◆ **Exercise goal**
Nothing but a number should be given: how many lines in the entries below include the string "each".

◆ **Data listing**
..........
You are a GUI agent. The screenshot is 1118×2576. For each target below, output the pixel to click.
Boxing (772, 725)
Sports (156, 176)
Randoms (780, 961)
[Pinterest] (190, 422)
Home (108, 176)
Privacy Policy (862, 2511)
..........
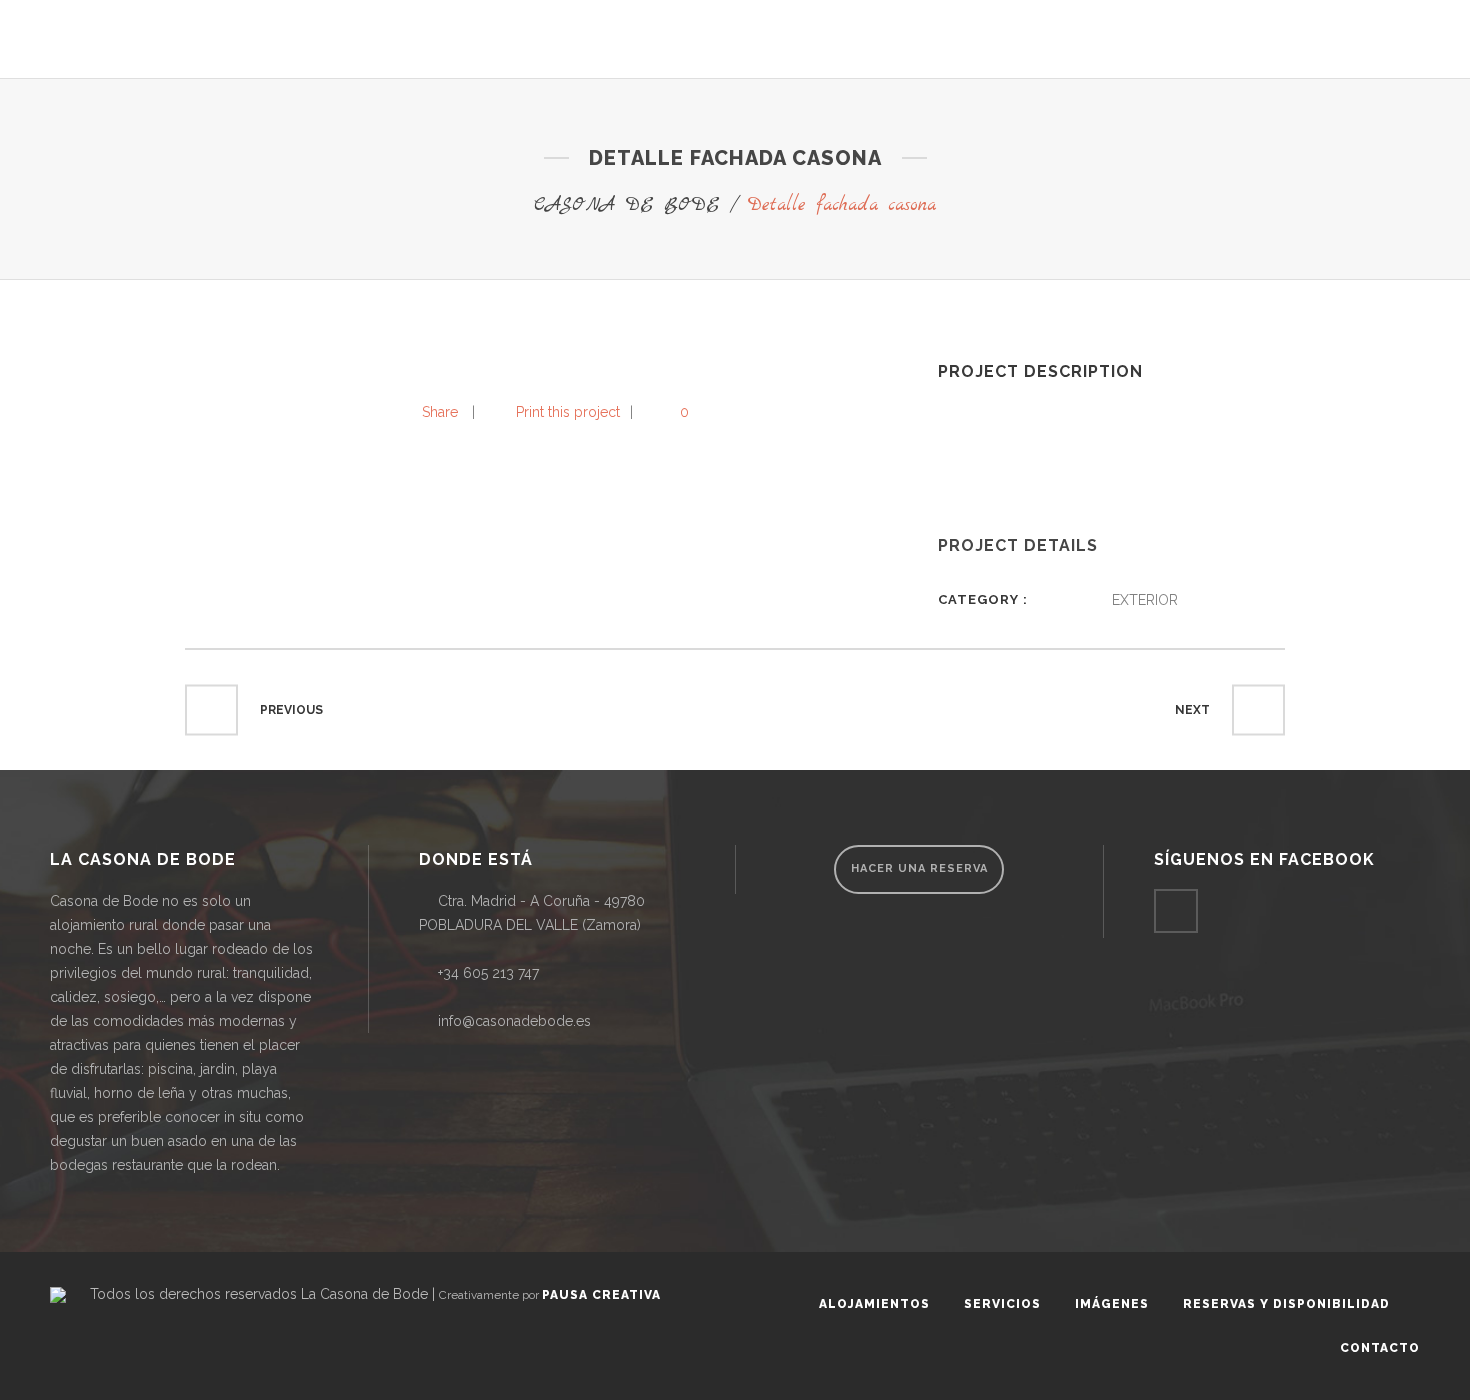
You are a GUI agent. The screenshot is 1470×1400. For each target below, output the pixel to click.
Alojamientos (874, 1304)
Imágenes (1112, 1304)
..........
◆ **Exercise solution**
2